The phthalocyanines, used as building blocks for esterification, were reacted with different carboxylic acids (ferrocene carboxylic acid for zinc and chloroiron (III) phthalocyanine (7 and 10, respectively), pyridine-4-carboxylic acid for metal-free phthalocyanine (8) and acetic anhydride for nickel phthalocyanine (9); Figure 1.4). The chloroiron(III) phthalocyanine (5), which was synthesized for the first time, yielded a phthalocyanine ester (10) containing a total of nine iron atoms at the center and around the periphery.
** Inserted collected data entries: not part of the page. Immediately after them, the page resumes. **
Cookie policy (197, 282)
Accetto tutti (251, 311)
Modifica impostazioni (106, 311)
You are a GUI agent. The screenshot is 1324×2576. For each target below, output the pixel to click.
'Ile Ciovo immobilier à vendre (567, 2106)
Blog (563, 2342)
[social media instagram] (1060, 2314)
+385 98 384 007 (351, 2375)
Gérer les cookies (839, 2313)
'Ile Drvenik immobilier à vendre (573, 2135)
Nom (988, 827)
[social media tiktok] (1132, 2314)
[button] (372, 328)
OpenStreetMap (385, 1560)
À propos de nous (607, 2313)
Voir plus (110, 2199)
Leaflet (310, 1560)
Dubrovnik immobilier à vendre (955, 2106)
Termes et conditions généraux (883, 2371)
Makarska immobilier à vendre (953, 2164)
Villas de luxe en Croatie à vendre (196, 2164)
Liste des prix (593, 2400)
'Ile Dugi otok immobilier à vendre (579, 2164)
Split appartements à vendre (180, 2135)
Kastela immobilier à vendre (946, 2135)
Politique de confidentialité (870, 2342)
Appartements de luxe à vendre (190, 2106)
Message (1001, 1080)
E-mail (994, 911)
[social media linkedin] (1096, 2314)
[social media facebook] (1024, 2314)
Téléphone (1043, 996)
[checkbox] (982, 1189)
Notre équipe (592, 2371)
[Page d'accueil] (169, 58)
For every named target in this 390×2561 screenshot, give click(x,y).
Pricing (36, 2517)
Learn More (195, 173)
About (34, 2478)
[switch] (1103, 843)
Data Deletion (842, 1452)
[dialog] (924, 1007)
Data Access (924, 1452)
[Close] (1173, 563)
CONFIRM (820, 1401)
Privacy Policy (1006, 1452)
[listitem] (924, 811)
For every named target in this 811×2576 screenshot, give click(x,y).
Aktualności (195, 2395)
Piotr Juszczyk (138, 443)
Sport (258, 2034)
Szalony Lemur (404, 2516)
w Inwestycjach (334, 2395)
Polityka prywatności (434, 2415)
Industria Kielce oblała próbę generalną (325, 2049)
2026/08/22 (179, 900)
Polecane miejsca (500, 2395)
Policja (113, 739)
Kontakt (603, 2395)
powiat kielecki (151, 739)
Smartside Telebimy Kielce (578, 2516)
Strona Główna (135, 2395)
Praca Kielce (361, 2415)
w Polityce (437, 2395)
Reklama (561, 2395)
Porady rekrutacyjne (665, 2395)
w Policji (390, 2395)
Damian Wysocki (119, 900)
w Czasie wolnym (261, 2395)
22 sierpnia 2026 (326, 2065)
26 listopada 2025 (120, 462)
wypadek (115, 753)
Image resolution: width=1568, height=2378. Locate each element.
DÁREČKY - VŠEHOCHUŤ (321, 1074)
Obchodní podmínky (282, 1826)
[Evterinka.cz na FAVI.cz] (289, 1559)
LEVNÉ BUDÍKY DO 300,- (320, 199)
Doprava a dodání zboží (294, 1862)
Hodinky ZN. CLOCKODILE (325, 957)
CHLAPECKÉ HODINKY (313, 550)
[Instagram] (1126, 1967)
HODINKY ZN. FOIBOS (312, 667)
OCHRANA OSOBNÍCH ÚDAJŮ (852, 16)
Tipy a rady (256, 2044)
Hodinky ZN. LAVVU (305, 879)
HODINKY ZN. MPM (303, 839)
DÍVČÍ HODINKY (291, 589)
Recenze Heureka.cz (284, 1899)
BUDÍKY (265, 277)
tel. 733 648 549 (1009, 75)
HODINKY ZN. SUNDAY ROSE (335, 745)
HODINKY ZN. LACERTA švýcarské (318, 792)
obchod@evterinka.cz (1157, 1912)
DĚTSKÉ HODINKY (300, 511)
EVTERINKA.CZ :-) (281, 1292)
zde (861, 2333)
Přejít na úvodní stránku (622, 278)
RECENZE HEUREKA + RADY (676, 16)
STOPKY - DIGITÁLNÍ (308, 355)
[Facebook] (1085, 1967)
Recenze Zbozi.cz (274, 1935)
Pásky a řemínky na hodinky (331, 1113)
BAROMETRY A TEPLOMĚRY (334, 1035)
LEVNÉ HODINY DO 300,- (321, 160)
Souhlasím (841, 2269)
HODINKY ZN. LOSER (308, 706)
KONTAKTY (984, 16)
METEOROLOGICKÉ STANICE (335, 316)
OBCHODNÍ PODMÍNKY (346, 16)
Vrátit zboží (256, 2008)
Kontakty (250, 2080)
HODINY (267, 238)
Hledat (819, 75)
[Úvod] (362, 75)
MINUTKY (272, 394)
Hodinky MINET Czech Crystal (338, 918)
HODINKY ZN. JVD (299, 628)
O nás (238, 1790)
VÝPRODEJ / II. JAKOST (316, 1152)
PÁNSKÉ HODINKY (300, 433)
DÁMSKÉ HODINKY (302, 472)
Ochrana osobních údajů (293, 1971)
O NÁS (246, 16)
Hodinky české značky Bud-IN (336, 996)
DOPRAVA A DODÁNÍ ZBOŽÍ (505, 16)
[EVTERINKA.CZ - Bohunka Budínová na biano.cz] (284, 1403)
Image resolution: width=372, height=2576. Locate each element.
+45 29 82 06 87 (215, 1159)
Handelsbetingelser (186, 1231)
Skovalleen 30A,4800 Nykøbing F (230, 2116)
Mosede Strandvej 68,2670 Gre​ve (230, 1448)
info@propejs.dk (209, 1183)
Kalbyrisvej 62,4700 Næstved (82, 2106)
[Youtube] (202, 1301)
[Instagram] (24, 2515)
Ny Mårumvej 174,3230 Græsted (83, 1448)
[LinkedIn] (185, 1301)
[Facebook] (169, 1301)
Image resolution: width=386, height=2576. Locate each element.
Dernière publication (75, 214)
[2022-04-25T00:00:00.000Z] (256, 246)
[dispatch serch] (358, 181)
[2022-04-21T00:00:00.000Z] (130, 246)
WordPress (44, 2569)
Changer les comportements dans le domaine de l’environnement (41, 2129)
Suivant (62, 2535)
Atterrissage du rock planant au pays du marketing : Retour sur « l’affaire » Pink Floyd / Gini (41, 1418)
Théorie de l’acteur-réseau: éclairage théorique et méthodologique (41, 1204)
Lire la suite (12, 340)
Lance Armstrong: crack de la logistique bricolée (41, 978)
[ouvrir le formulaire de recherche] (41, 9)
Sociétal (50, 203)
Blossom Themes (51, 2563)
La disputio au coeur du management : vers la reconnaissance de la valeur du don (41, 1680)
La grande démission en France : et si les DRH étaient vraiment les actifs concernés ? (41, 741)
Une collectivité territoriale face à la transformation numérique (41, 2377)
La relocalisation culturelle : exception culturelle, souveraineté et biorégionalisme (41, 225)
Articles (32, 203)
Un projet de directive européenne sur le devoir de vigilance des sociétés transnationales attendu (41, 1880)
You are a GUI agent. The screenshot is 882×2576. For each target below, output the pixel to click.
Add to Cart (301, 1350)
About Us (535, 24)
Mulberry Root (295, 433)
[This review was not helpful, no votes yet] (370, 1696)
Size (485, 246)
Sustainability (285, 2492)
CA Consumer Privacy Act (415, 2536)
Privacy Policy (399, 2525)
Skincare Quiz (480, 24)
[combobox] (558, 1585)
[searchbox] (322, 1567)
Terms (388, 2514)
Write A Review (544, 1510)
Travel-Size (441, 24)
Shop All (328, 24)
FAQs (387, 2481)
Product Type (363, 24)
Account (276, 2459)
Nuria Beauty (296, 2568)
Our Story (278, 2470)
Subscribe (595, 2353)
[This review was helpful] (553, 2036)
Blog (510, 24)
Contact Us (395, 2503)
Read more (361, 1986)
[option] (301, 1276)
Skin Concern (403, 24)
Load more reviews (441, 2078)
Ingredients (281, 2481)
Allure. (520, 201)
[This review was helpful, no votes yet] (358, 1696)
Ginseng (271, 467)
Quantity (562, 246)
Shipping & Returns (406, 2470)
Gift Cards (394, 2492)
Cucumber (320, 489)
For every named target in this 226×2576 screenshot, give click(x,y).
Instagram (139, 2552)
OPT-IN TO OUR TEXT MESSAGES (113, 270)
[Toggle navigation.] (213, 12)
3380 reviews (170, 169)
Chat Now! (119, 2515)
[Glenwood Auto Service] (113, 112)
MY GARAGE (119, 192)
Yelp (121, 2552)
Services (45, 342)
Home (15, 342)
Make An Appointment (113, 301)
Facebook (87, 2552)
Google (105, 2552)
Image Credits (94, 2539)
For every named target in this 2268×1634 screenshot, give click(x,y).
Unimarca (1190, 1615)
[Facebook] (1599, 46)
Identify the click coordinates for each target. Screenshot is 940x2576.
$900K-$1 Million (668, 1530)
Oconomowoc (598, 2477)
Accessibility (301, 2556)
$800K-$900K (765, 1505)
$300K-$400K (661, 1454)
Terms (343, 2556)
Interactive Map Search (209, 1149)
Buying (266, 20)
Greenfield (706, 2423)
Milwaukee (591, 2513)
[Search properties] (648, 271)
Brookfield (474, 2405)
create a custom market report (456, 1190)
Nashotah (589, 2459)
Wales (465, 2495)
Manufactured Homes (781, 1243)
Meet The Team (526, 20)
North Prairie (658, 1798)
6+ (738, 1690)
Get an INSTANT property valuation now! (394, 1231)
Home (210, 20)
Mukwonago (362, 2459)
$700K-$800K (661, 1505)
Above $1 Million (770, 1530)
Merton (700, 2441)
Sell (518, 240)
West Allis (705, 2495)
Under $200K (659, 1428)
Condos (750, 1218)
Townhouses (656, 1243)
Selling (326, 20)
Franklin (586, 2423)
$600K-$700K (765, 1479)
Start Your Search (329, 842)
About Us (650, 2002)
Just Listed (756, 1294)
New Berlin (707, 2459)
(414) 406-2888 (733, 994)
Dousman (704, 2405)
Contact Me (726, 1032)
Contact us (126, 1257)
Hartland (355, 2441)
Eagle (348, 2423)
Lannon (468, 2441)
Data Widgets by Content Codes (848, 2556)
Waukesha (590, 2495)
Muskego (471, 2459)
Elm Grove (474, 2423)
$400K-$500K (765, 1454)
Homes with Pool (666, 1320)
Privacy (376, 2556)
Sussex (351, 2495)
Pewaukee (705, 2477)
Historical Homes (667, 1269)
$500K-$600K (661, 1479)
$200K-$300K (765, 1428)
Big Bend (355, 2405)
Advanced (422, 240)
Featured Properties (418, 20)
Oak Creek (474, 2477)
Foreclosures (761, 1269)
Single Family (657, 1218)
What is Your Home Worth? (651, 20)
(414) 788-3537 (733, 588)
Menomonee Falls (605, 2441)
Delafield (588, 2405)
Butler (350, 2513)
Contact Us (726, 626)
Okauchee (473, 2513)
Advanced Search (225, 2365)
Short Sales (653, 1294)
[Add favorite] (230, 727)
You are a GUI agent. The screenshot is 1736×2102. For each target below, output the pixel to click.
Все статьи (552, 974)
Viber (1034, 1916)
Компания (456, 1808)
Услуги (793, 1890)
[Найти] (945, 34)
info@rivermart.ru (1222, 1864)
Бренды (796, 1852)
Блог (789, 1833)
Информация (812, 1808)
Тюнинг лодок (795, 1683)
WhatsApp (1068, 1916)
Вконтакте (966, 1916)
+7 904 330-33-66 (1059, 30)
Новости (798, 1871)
The compounds obtained were elucidated with several spectroscopic and chemical analysis methods.
Figure 3: Structures of octakis(alcohol)substituted phthalocyanines.
Figure 4: Structures obtained after esterification.
In the second phase of the study, zinc phthalocyanine with ferrocene moieties around the periphery (compound number 7) was selected as a model compound for electrochemical investigations. After the study, eight ferrocene units were confirmed electrochemically and electrochemical behaviors were explained. A well-known feature of manganese phthalocyanines, which undergo redox reactions, was studied for a novel manganese phthalocyanine, namely 2,3,9,10,16,17,23,24-octakis(2-hydroxyethylsulfanyl)phthalocyaninatochloromanganese(III) (6) with spectrophotometry. A better soluble chlorinated derivative of the manganese compound (11) was studied in terms of electrochemistry, spectroelectrochemistry and electrocolorimetry. According to the results obtained, it can be suggested that the compound may be utilized as an electrochromic material showing color changes within the spectrum of brown, greenish blue, brown and light yellow.
1. GİRİŞ
Ftalosiyaninler, 1928 yılında İskoçya’da bulunan Imperial Chemical Industry şirketinde bir tesadüf sonucu sentezlenmiş ve bu andan itibaren plastik, kumaş, metal yüzeylerin renklendirilmesi ile boyar madde olarak endüstride yaygın bir şekilde kullanılmıştır. Aynı zamanda, pek çok araştırmacı, metalli ftalosiyaninlerin ve türevlerinin fiziksel ve kimyasal incelemelerini, farklı alanlardaki potansiyel uygulamalarını görmek için gerçekleştirmektedir. Mor ötesi-görünür bölgede yüksek soğurma özelliğine sahip sübstitüe olmamış ftalosiyaninler, ısıya, kimyasallara ve oksidasyona karşı oldukça iyi direnç göstermektedir. Ancak, makrohalkalar arasında molekül içi etkileşimler olduğu için sübstitüe olmamış ftalosiyaninler pek çok organik çözücüde çözünmez ve bu da kullanım alanlarını çok kısıtlar. Periferal pozisyonlarda sübstitüsyon yapıldığı zaman, ftalosiyaninlerin konjuge 18-π elektron içeren halkalar arasındaki uzaklık büyümekte ve çözünürlük artmaktadır. Bu nedenle yeni ftalosiyaninlerin sentezi pek çok araştırma grubu tarafından gerçekleştirilmektedir [1].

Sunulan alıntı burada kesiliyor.